L'homme trop sage tombe dans la stupeur et personne ne sait s'il est digne
d'amour ou de haine. Vivons donc au jour le jour et attendons que Dieu nous
juge. » « Malheur, dit-il encore en songeant amèrement à son fils, malheur
à la nation dont le prince n'est qu'un enfant. » Ces tristesses infinies d'une
grande âme isolée sur le faîte de la puissance et qui sent à la fois la terre
et les ailes lui manquer rappellent les plaintes de Job et le cri de Jésus sur
le Calvaire : Eli, Eli, Lamma Sabchtani.
Au lieu d'avoir créé
l'unité du monde avec Jérusalem pour centre, Salomon sentait que son propre
royaume allait violemment se déchirer. Le peuple remuait et voulait des
réformes que depuis longtemps peut-être on lui avait promises ; le temple
était fini et les impôts exceptionnels qui avaient pour objet ou pour prétexte
la construction du temple n'avaient pas été diminués.
Un agitateur nommé
Jéroboam se faisait un parti dans les provinces. Roboam devenu l'instrument
aveugle des prétendus conservateurs jetait presque publiquement au feu les
livres philosophiques de son père qui ne se trouvèrent plus après la mort de
Salomon, et le vieux maître des esprits, délaissé par tous ceux qu'il aimait,
ressemblait à ce roi de Thulé de la ballade allemande qui pleure en silence
dans sa coupe et boit un vin mêlé de larmes. C'est alors qu'il maudit la joie
en lui disant : Pourquoi m'as-tu trompé ? C'est alors qu'il écrit :
« Mieux vaut aller dans la maison des pleurs que dans la maison du
rire. » – Mais pourquoi ? Il ne le dit pas. Plus tard, une sagesse plus
grande que la sienne, venue pour essuyer toutes les larmes, devait s'écrier :
Vous êtes heureux, vous qui pleurez, parce que vous rirez un jour. Ainsi, c'est
le rire et le bonheur que Jésus est venu promettre aux hommes. Saint Paul, son
apôtre, écrivait à ses disciples : Soyez toujours en joie (Semper
gaudite).
Le sage pleure quand il
est heureux et sourit bravement quand il souffre. Les anciens pères de l'Eglise
combattaient un huitième péché capital et ils le nommaient la tristesse.

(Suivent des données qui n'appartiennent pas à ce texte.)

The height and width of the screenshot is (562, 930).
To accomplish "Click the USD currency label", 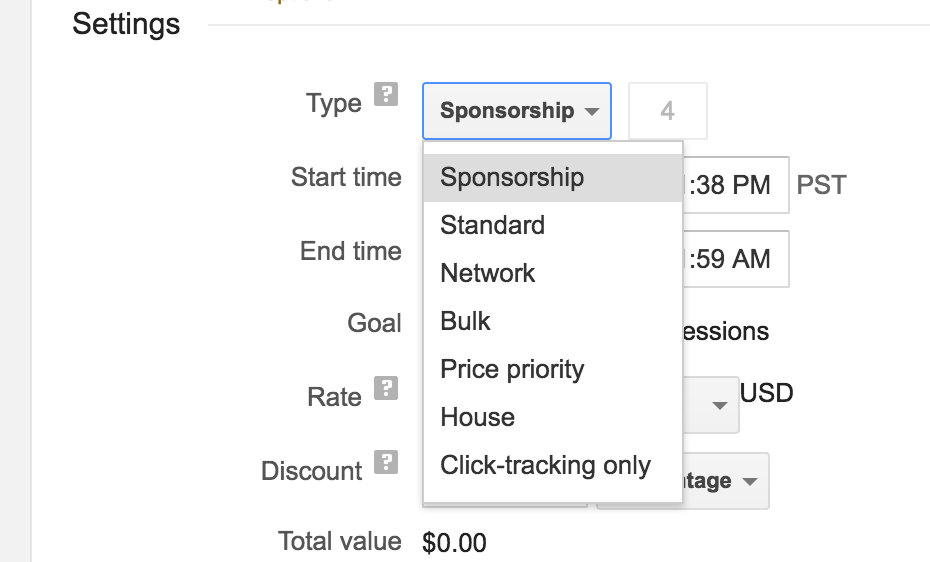I will coord(767,393).
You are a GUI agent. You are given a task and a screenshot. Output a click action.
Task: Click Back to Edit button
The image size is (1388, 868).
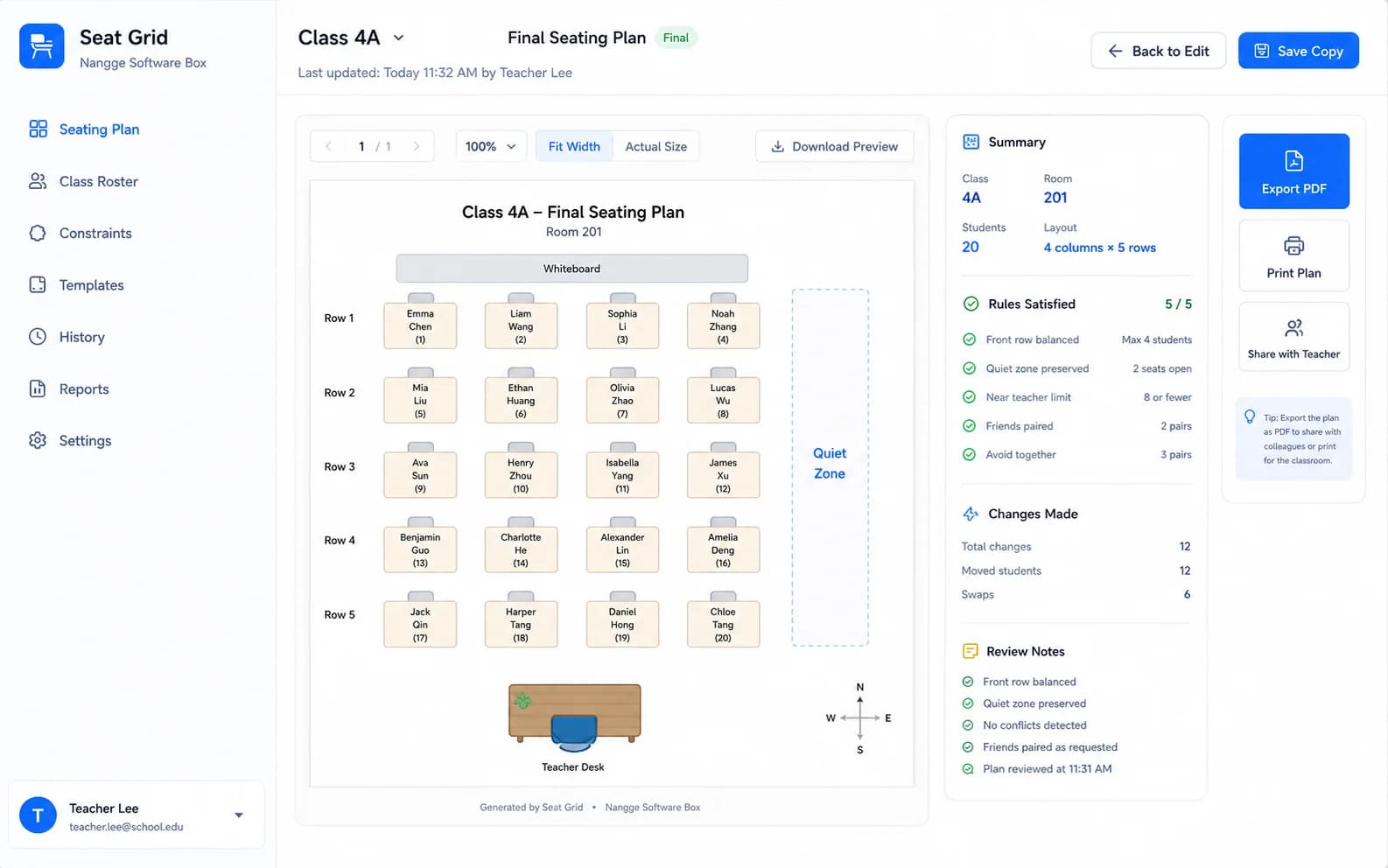[x=1158, y=51]
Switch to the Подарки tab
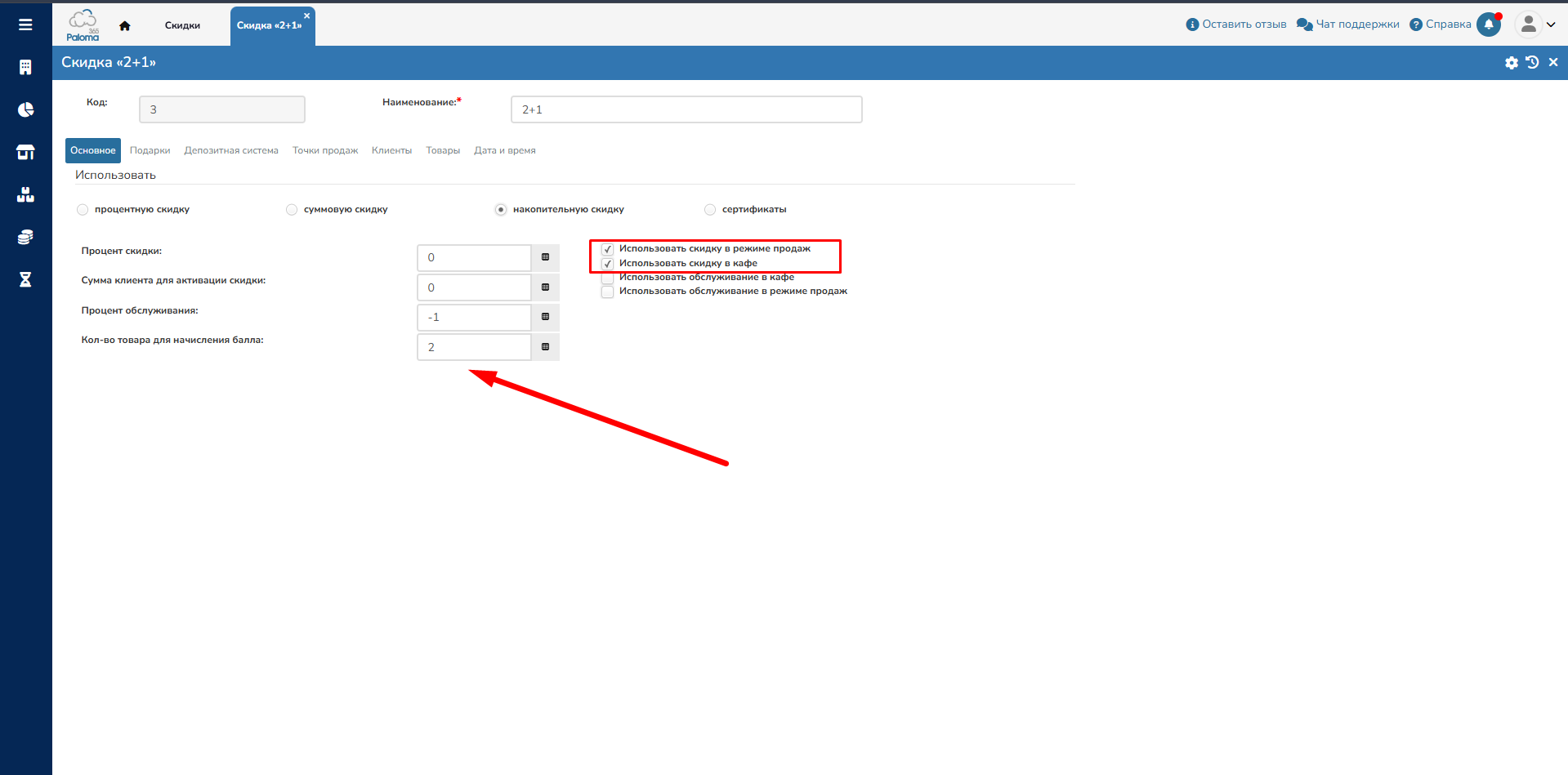 click(x=150, y=150)
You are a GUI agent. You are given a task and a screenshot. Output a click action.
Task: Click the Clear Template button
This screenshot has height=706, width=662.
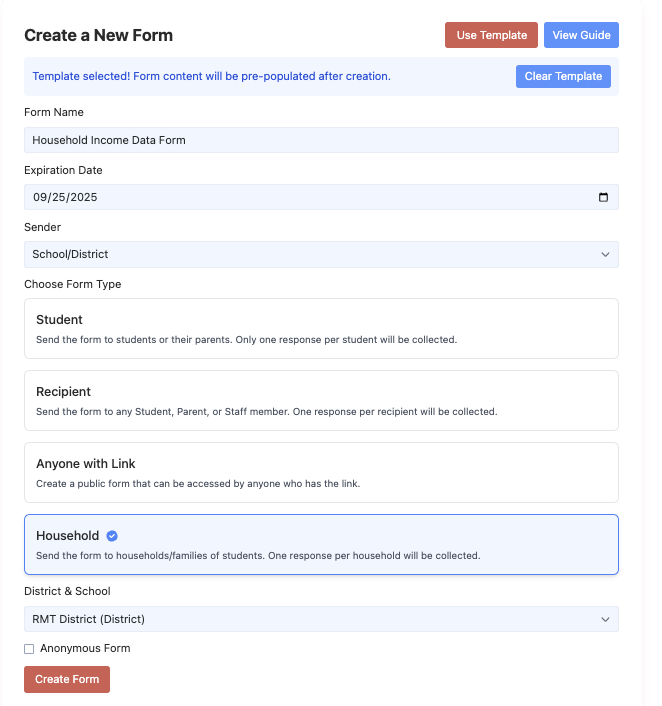pyautogui.click(x=563, y=76)
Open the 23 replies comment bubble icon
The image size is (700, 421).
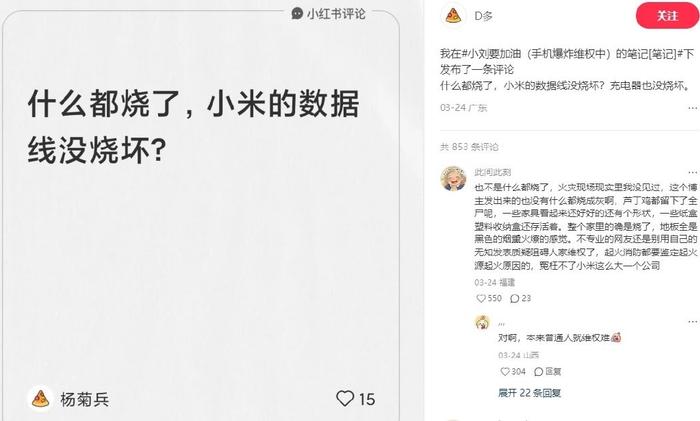[514, 298]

Salomon connaissait, dit‑on,
la vertu secrète des pierreries et les propriétés des plantes, mais il est un
secret qu'il ignorait, puisqu'il a écrit l'Ecclésiaste, un secret de bonheur et
de vie, un secret qui chasse l'ennui en éternisant le bonheur et
l'espérance : LE SECRET DE NE PAS VIEILLIR !
Existe-t-il un secret
semblable ? Est-il des hommes qui ne vieillissent jamais ? L'élixir de Flamel
est-il une réalité ? Et faut-il croire, comme le disent les amis trop passionnés
du merveilleux, que le célèbre alchimiste de la rue des Ecrivains a trompé la
mort et que, sous un autre nom, il vit encore avec sa femme Pernelle dans une
riche solitude du nouveau monde ?
Non, nous ne croyons pas
à l'immortalité de l'homme sur la terre. Mais nous croyons et nous savons que
l'homme peut se préserver de vieillir.
On peut mourir lorsqu'on
a vécu un siècle ou près d'un siècle ; il est temps alors pour l'âme toujours
de quitter son vêtement qui n'est plus de mode ; il est temps non pas de mourir,
car nous l'avons déjà dit, nous ne croyons pas à la mort, mais d'aspirer à une
seconde naissance et de commencer une vie nouvelle.
Mais jusqu'au dernier
soupir, on peut conserver les joies naïves de l'enfance, les poétiques extases
du jeune homme, les enthousiasmes de l'âge mûr. On peut s'enivrer jusqu'à la
fin de fleurs, de beauté et de sourires, on peut ressaisir sans cesse ce qui
est passé et retrouver toujours ce qu'on a perdu. On peut trouver une éternité
réelle dans le beau rêve de la vie.
Que faut-il faire pour
cela ? allez-vous sûrement me demander. Lisez attentivement et méditez
sérieusement, je vais vous le dire :
Il faut s'oublier soi
même et vivre uniquement pour les autres.
Quand Jésus a dit : Si
quelqu'un veut venir après moi, qu'il renonce à lui-même, qu'il porte sa croix
et qu'il me suive, a-t-il prétendu qu'on allait s'ensevelir dans une solitude,
lui qui a toujours vécu parmi les hommes embrassant et bénissant les petits
enfants, relevant les femmes tombées dont il ne dédaigne ni les caresses ni les
larmes, mangeant et buvant avec les parias du pharisaïsme jusqu'à faire dire
de lui : Cet homme est un glouton et un buveur de vin ; aimant tendrement St
Jean et la famille de Lazare, supportant St Pierre, guérissant les malades et
nourrissant les multitudes dont il multiplie les ressources par les miracles de
la charité. En quoi cette vie ressemble-t-elle à celle d'un trappiste ou d'un
Stylite, et comment l'auteur d'un traité célèbre qui préconise l'isolement et
la concentration en soi-même a-t-il osé appeler un pareil traité L'imitation
de Jésus-Christ ?
Vivre dans les autres,
avec les autres et pour les autres, voilà le secret de la charité et c'est
celui de la vie éternelle. C'est aussi celui de l'éternelle jeunesse. Si vous
ne devenez pas semblables aux enfants, disait le maître, vous n'entrerez pas
dans le royaume des cieux.
Aimer, c'est vivre dans
ceux qu'on aime, c'est penser leurs pensées, deviner leurs désirs, partager
leurs affections ; plus on aime, plus on augmente sa propre vie. L'homme qui
aime n'est plus seul et son existence se multiplie ; il s'appelle famille,
patrie, humanité. Il bégaie et joue avec les enfants, se passionne avec la
jeunesse, raisonne avec l'âge mûr et tend la main à la vieillesse.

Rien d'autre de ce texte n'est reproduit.